— Directions for this task —
Tally the lines of the material below that contain the string "perform", treating uppercase and lowercase as different. Give only the number.

## START Supplied entries

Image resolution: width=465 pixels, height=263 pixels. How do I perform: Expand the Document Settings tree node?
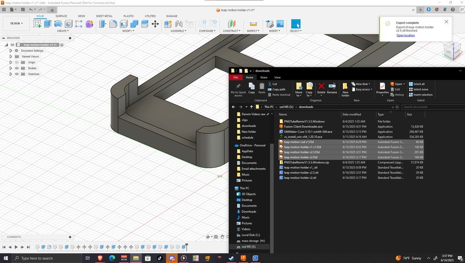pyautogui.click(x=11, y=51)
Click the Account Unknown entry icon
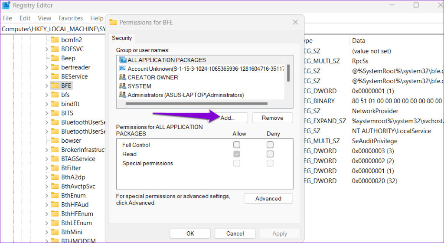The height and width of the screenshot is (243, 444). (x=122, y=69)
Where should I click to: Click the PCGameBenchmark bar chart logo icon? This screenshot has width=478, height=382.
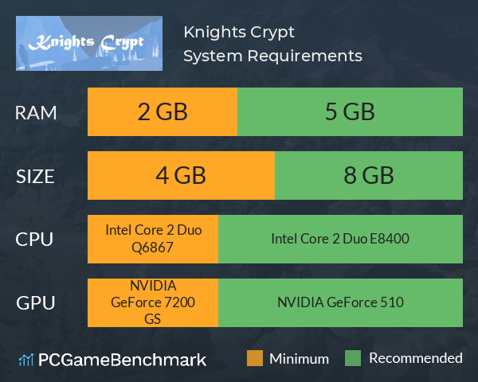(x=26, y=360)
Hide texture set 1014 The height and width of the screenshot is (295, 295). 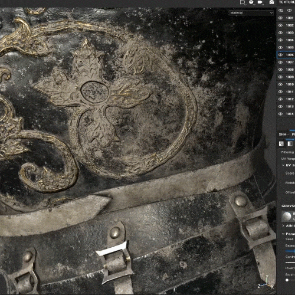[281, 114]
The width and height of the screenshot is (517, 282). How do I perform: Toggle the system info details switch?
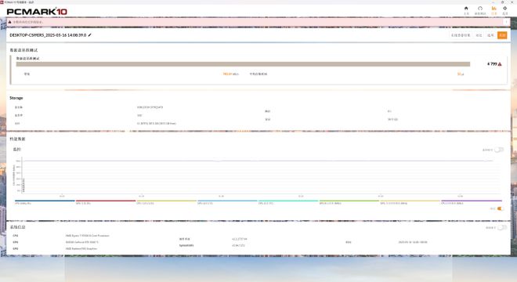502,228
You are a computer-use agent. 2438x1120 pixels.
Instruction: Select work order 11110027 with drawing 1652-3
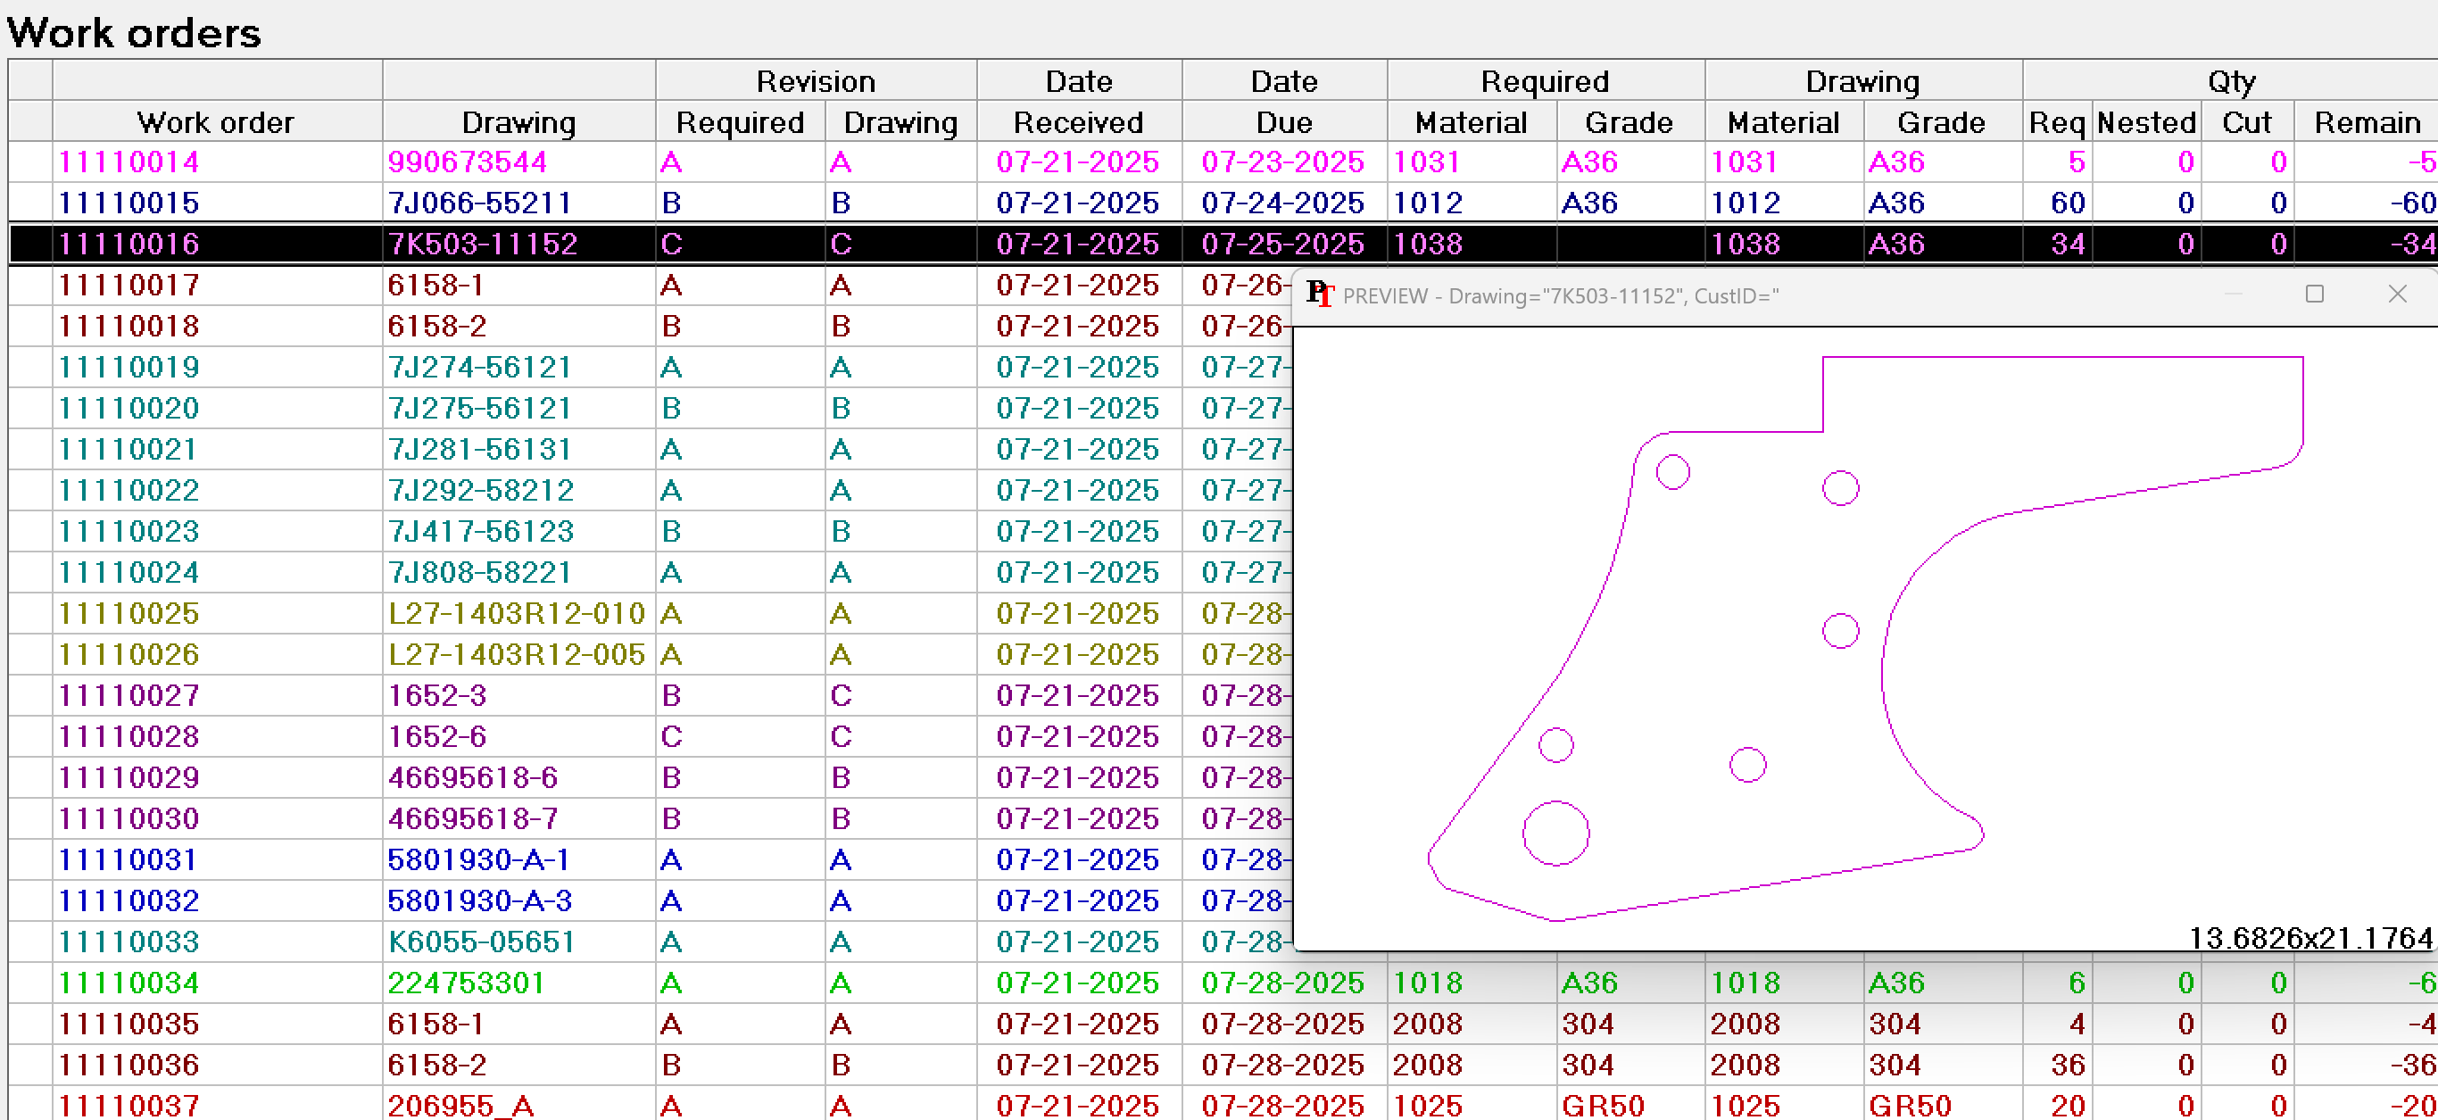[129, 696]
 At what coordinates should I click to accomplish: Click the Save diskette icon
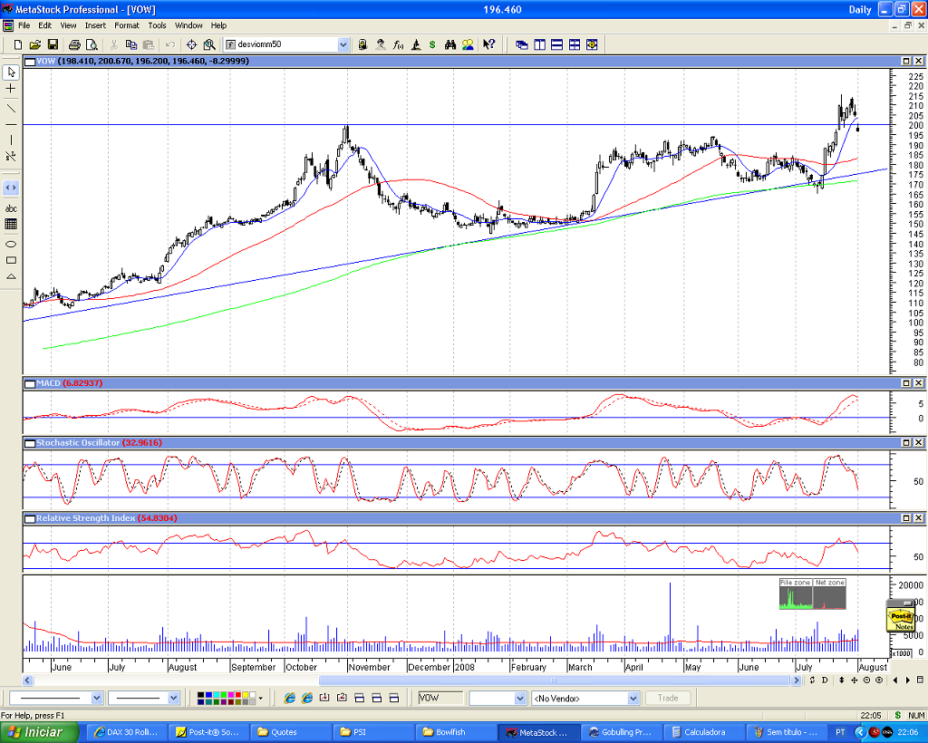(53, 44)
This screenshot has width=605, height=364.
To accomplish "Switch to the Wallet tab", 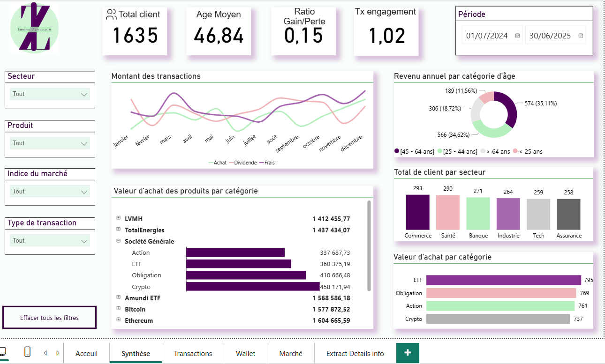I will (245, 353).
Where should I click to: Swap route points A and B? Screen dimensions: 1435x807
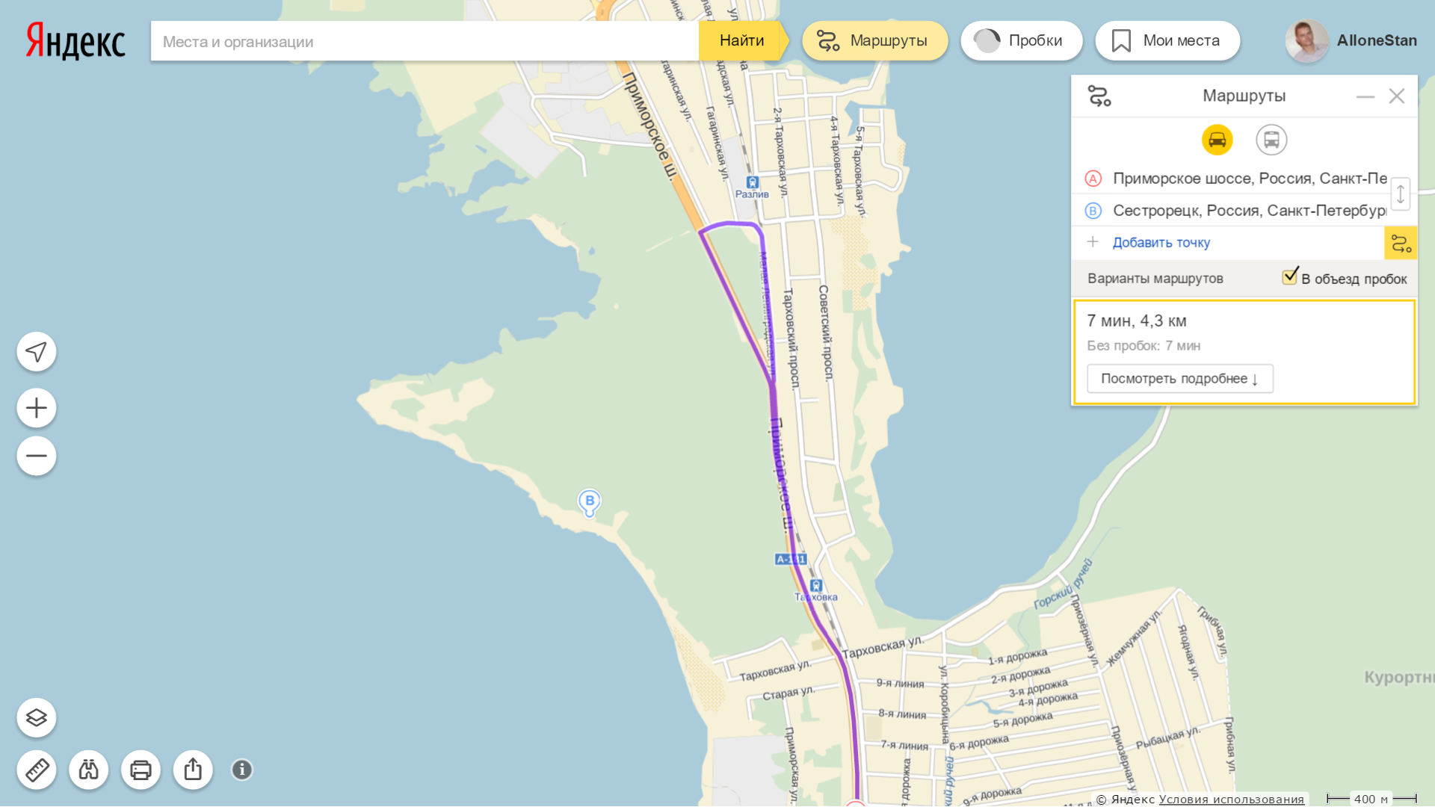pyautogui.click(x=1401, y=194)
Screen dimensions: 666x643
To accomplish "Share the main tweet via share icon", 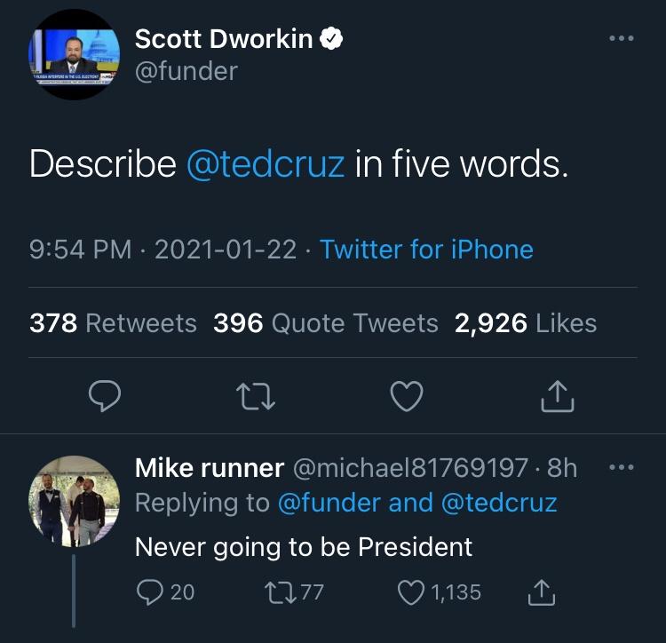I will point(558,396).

## END Supplied entries

— Output of the exercise —
2